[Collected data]

⟨

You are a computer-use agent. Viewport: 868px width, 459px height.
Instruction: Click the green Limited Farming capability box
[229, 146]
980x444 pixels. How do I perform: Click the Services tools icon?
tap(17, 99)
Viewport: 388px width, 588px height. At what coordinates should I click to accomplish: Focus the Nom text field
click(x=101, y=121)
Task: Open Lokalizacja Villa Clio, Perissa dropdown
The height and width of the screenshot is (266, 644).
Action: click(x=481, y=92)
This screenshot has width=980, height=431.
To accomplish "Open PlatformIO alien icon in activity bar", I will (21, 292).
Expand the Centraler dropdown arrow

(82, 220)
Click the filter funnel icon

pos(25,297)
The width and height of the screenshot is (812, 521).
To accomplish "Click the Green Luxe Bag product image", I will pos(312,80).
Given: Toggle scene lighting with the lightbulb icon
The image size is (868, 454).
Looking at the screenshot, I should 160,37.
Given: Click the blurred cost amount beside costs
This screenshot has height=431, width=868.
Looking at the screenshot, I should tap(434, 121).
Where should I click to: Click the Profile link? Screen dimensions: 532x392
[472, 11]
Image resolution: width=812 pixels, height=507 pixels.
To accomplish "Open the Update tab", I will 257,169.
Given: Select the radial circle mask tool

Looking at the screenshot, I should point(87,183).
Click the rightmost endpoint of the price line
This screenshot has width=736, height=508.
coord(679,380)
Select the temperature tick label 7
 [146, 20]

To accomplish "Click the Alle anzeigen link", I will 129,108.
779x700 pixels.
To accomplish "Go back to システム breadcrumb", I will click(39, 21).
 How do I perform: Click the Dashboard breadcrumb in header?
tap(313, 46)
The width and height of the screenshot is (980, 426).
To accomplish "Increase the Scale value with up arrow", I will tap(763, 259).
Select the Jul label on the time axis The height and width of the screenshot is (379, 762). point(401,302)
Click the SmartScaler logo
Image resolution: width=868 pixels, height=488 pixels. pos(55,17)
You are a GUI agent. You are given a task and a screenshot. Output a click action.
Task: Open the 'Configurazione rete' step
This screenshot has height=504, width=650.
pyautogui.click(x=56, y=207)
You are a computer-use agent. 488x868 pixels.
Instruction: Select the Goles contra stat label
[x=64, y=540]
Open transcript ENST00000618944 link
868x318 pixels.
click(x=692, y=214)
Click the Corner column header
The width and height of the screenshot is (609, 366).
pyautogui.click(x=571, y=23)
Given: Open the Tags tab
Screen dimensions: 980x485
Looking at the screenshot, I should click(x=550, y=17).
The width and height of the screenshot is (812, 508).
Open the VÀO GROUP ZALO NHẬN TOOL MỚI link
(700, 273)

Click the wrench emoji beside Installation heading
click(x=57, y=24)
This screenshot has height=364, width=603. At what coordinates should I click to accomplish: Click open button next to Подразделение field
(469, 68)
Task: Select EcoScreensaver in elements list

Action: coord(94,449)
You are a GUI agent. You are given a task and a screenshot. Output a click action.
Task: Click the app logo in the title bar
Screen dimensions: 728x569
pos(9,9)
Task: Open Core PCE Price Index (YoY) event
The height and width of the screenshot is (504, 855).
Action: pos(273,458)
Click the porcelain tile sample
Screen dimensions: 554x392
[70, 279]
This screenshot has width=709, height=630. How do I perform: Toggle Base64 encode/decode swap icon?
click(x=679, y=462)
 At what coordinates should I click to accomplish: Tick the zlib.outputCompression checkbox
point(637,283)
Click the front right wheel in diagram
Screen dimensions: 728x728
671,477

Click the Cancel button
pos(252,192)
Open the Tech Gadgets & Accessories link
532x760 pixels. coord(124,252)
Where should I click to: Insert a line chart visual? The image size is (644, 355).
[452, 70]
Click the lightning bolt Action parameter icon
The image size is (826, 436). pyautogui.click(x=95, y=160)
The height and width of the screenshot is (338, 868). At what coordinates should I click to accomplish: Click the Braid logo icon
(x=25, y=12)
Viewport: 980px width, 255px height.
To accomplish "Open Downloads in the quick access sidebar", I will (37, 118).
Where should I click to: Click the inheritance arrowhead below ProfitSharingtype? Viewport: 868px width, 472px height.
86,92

⟩

_Your task_
After reading the entries above, state the number of lines that contain the word "with", adding nothing else.

_Response_
2